The researchers carried out an evaluation among patients in the Netherlands Cancer Registry (NCR) who had participated earlier in a study via PROFILES, the patient monitoring registry that IKNL has developed in collaboration with Tilburg University. This selection of patients was supplemented with a random sample from the population at large from CentERdata. In April and May 2020, all respondents were invited to complete a questionnaire.
Telephone and video calls
Of the 4,094 cancer patients who participated, 886 patients were receiving treatment at the time and 2,725 were in follow-up care. Appointments for treatment or follow-up were canceled for 11% of patients while, for 18% of treatments and 9% of follow-ups, appointments were replaced by telephone and video calls.
Patients who received immunotherapy or targeted therapy and patients with more other conditions or metastases more frequently reported changes in cancer care. This is in line with the expert advice to protect vulnerable patients by temporary preventing in-person hospital appointments as much as possible.
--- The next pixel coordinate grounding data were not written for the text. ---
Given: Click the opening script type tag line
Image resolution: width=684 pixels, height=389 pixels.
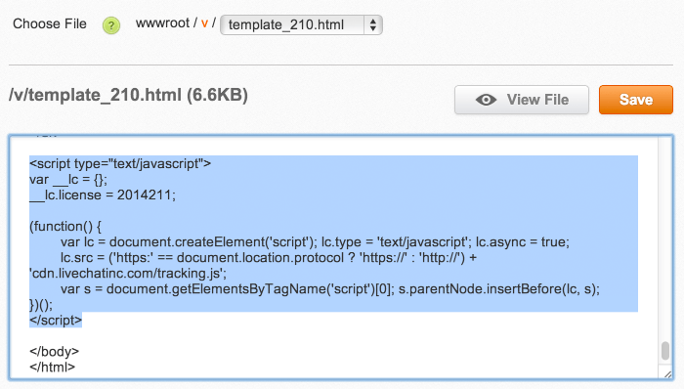Looking at the screenshot, I should (120, 163).
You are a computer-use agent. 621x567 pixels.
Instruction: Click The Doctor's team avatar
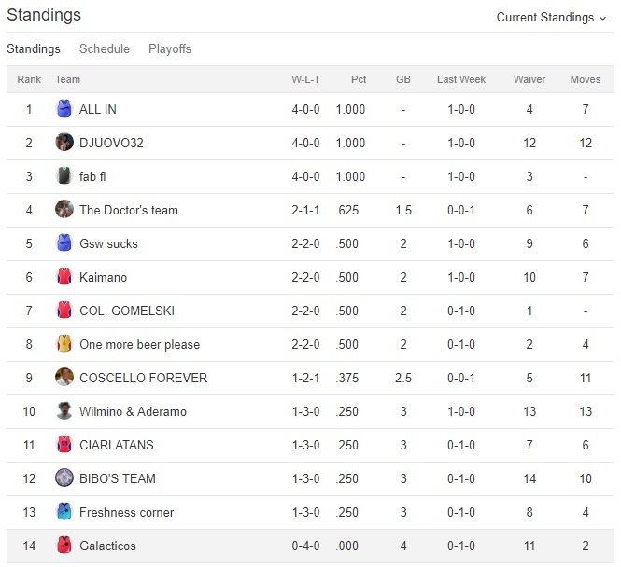coord(64,210)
Less contact with health professionals
Both the patients and the other respondents indicated that the COVID-19 crisis meant that, if they had physical complaints or worries, they were less likely to contact their GP (21% and 22%, respectively) or a medical specialist or nurse (14% and 15%, respectively). Most patients who had had a telephone or video call would have preferred face-to-face consultation, but 39% was prepared to have another telephone or video appointment.
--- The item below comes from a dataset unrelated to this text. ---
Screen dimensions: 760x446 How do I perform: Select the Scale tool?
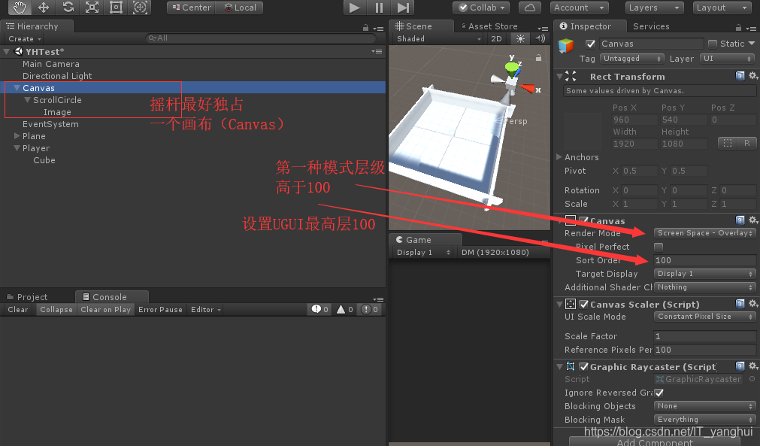tap(92, 8)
Cancer patients did worry more about getting infected with COVID-19 (23%) compared to the 977 matched-norm respondents (18%). However, quality of life and feelings of anxiety and depression were largely similar. Matched-norm respondents experienced more loneliness (12%) than cancer patients (7%).
The researchers concluded that, at the moment, there are no indications that additional support should be offered to cancer patients. However, supplementary monitoring is necessary to gain insight into the long-term effects of the changes in cancer care.
In relative terms, however, the corona crisis may have more impact on the mental wellbeing of the general population than on that of cancer patients. A possible explanation may be that the social distancing and more limited freedom of movement has less of an impact on cancer patients because they are already more likely to experience reduced social contact after the diagnosis of cancer.